- _JOBS_:
(1) In the session listing on monetary analysis with finite planning horizons, which games does the abstract name as examples of the problems handled by the artificial intelligence programs that the proposed model's architecture is based on?
(2) Continue the session listing on monetary analysis with finite planning horizons from the point where it stops.

- _EXCERPTED PASSAGE_:
§

Friday, Jan. 4, 2019 2:30 PM - 4:30 PM

Atlanta Marriott Marquis, M102
Hosted By: Econometric Society
  • Chair: George-Marios Angeletos, Massachusetts Institute of Technology

Monetary Analysis when Planning Horizons are Finite

Michael Woodford
,
Columbia University

Abstract

It is common to analyze the effects of alternative possible monetary policy commitments under the assumption of optimization under rational (or fully model-consistent) expectations. This implicitly assumes unrealistic cognitive abilities on the part of economic decision makers. The relevant question, however, is not whether the assumption can be literally correct, but how much it would matter to model decision making in a more realistic way. A model is proposed, based on the architecture of artificial intelligence programs for problems such as chess or go, in which decision makers look ahead only a finite distance into the future, and use a value function learned from experience to evaluate situations that may be reached after a finite sequence of actions by themselves and others. Conditions are discussed under which the predictions of a model with finite-horizon forward planning are similar to those of a rational expectations equilibrium, and under which they are instead quite different. The model is used to re-examine the consequences that should be expected from a central-bank commitment to maintain a fixed nominal interest rate for a substantial period of time. "Neo-Fisherian" predictions are shown to depend on using rational expectations equilibrium analysis under circumstances in which it should be expected to be unreliable.

§

- _EXCERPTED RECORDS_:
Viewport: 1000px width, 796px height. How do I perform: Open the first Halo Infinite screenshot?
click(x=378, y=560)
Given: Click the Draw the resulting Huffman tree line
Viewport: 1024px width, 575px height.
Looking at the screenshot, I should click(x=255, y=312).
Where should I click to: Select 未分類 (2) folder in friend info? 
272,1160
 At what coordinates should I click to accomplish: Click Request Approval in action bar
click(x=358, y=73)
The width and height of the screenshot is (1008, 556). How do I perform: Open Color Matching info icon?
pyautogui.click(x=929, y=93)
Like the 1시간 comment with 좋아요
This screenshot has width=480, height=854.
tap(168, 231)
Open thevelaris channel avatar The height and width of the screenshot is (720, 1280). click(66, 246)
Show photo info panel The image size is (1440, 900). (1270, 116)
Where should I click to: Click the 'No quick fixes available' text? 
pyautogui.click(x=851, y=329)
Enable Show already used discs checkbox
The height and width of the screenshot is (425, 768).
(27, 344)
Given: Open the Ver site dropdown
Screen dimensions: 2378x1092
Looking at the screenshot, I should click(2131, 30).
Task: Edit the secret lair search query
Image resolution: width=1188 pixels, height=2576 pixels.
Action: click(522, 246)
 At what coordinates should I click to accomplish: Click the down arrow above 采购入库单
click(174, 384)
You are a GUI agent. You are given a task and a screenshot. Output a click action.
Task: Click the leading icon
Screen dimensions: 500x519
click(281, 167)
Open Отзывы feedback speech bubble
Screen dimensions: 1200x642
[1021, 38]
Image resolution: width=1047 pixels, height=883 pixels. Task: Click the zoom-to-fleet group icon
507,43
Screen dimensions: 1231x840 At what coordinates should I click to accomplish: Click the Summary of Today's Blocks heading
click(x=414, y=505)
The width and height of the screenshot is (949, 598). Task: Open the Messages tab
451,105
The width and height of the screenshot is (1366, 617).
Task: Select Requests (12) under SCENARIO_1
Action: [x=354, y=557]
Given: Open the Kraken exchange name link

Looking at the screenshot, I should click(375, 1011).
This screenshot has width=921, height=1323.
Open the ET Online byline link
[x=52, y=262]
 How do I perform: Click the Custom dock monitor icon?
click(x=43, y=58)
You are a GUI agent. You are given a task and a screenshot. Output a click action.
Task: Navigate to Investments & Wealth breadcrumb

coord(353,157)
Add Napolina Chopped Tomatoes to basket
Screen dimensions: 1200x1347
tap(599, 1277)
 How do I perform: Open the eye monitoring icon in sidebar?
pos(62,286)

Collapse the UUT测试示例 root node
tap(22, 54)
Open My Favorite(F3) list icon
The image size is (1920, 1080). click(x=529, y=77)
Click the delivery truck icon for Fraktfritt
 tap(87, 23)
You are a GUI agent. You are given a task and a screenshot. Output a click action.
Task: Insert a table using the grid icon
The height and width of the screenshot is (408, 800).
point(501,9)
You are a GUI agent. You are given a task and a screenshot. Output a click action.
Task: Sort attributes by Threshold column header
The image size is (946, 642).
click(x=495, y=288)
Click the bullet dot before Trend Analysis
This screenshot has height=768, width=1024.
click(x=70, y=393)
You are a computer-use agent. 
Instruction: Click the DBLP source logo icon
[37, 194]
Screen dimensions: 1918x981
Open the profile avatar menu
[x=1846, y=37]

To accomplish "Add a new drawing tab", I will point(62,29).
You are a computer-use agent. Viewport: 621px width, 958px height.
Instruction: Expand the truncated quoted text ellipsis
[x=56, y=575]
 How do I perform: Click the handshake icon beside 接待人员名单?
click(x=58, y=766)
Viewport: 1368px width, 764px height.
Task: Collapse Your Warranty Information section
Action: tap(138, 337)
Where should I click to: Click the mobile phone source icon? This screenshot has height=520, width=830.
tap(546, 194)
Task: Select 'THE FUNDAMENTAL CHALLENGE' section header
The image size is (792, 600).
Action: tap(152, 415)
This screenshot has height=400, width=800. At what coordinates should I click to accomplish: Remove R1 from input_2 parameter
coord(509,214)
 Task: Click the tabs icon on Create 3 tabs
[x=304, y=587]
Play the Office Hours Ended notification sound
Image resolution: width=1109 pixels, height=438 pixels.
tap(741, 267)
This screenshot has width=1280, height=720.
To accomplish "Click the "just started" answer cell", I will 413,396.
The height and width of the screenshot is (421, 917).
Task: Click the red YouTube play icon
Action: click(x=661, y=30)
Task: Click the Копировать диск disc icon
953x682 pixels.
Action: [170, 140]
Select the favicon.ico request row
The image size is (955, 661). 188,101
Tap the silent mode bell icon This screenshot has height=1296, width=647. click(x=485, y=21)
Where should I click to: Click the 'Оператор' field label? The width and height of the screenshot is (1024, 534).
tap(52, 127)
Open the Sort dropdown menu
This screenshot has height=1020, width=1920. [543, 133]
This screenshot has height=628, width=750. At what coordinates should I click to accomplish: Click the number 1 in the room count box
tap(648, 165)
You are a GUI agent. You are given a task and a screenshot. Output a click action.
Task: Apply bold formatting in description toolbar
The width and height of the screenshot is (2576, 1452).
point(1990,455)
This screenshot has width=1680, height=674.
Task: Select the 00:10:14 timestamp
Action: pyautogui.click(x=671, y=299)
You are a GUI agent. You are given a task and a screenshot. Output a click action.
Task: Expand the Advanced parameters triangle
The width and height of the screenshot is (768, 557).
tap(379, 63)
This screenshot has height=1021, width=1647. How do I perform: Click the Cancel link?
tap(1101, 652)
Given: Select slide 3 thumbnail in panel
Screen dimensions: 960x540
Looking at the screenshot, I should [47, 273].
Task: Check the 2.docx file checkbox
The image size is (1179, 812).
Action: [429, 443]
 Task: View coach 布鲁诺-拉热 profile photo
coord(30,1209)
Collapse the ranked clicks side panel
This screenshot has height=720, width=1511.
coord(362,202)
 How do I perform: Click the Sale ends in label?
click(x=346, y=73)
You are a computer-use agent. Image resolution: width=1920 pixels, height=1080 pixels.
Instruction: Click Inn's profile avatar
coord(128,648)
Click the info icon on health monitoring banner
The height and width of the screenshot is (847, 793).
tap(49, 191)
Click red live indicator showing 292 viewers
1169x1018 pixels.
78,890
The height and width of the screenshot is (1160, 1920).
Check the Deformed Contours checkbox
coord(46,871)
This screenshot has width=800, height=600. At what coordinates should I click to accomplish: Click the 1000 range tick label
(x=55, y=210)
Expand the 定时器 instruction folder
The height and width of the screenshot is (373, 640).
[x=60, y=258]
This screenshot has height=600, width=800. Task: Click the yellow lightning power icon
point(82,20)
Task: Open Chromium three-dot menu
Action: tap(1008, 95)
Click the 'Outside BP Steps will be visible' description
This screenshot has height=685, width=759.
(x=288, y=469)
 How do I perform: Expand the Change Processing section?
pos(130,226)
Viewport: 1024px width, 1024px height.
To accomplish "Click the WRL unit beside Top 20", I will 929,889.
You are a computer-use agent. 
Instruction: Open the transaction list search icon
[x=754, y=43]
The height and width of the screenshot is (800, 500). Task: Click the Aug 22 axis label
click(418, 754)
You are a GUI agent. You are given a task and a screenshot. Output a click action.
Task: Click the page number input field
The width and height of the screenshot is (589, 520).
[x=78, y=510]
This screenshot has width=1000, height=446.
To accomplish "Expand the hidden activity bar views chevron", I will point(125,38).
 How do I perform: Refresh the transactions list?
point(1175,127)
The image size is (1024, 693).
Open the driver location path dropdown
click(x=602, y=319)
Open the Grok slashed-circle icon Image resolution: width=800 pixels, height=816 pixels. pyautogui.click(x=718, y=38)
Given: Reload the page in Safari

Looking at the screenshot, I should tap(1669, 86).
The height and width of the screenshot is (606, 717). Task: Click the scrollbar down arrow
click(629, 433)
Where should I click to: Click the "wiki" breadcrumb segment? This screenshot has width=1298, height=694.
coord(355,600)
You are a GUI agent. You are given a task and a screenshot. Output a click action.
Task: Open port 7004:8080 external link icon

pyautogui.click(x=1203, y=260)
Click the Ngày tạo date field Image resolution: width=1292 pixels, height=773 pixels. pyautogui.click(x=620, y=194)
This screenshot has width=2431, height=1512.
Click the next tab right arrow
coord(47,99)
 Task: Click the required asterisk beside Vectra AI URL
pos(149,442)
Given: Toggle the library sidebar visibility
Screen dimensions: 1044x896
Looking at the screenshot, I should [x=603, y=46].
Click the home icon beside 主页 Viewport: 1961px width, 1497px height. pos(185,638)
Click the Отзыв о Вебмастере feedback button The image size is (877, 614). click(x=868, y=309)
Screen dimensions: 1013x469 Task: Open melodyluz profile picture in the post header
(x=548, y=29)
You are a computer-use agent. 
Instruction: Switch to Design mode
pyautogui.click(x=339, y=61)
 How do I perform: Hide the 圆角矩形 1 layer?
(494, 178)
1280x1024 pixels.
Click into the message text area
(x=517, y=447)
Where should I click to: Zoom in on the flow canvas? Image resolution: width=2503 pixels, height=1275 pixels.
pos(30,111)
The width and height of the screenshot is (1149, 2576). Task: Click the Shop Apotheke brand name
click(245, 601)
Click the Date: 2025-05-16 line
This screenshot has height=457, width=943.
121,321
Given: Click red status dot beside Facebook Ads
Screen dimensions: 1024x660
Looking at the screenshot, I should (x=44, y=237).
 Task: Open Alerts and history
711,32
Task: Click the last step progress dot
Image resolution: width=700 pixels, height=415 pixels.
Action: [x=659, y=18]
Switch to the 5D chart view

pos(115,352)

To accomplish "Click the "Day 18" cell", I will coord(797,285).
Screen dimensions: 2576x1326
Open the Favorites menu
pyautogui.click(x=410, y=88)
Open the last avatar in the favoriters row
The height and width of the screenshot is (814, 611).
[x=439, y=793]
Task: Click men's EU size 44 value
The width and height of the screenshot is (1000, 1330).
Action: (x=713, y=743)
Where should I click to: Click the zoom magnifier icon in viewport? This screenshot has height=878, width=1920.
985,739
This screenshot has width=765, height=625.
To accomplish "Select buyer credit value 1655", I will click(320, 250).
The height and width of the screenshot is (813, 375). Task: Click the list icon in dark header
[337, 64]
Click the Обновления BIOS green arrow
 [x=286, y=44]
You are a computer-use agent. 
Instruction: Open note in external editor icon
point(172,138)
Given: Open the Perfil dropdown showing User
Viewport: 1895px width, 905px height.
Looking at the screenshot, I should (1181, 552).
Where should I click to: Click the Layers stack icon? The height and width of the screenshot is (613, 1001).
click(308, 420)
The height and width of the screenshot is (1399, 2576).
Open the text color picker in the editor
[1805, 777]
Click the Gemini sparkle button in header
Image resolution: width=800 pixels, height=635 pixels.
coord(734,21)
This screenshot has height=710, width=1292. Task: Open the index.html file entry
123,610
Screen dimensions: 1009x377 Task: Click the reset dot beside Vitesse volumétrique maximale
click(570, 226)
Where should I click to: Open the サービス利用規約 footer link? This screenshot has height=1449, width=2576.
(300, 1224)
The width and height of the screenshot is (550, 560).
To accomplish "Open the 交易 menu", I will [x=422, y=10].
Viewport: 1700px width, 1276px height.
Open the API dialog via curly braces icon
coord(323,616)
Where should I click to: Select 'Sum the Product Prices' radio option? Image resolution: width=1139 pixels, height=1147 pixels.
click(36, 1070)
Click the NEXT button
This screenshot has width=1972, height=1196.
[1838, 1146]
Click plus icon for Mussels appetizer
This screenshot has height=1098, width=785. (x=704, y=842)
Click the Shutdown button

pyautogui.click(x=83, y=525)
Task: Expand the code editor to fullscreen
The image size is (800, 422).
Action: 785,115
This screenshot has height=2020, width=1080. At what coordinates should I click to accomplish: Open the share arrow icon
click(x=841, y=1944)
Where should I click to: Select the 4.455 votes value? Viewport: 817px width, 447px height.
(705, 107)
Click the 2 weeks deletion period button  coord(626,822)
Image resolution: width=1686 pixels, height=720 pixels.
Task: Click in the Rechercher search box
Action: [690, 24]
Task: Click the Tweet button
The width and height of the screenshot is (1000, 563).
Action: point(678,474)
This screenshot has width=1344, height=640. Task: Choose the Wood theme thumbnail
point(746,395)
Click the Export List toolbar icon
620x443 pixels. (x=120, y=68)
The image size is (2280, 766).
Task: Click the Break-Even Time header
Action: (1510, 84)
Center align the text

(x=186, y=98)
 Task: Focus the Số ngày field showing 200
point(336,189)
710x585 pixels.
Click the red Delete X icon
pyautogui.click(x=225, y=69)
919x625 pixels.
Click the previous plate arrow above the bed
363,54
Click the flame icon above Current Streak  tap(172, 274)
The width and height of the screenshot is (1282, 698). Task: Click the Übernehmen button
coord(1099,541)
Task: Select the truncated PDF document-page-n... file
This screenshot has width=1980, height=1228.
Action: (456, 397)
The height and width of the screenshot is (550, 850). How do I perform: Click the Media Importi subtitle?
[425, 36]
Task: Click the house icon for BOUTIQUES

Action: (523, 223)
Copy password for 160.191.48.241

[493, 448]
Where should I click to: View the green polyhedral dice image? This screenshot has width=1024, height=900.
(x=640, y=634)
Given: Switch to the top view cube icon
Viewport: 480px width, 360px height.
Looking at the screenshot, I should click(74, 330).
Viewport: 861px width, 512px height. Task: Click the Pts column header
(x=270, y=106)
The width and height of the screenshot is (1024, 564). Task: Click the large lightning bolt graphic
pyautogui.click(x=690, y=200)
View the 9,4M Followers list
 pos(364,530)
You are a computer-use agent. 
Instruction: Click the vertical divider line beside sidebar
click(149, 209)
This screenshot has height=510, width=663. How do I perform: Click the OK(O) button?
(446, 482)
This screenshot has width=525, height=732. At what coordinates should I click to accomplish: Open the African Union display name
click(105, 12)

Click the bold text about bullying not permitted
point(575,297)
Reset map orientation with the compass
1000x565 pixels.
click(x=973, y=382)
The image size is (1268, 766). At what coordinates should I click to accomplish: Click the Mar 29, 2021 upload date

§

- _RESPONSES_:
(1) Chess and go.

(2)
Myopia and Anchoring

George-Marios Angeletos
,
Massachusetts Institute of Technology
Zhen Huo
,
Yale University

Abstract

We consider a stationary setting featuring forward-looking behavior, slow learning, and higher- order uncertainty. We obtain an observational equivalence result that recasts the aggregate dy- namics of this setting as that of a representative-agent model featuring two distortions: myopia in the sense of extra discounting of the future; and anchoring of the current outcome to the past outcome, as in models featuring habit persistence, adjustment costs, or momentum. This builds a bridge to the DSGE literature; it also distinguishes our approach from an emerging literature on bounded rationality that captures the first feature (myopia) but misses the second feature (anchor- ing). We further show that the as-if distortions are larger when the general-equilibrium interaction is stronger; this property reflects the role of higher-order uncertainty and helps reduce the gap between macroeconomic and microeconomic estimates of adjustment frictions. We illustrate the quantitative potential of our theory in the context of inflation by showing how it can help rational- ize existing estimates of the Hybrid NKPC while also matching survey evidence on expectations. We discuss additional applications to consumption, investment, and asset prices.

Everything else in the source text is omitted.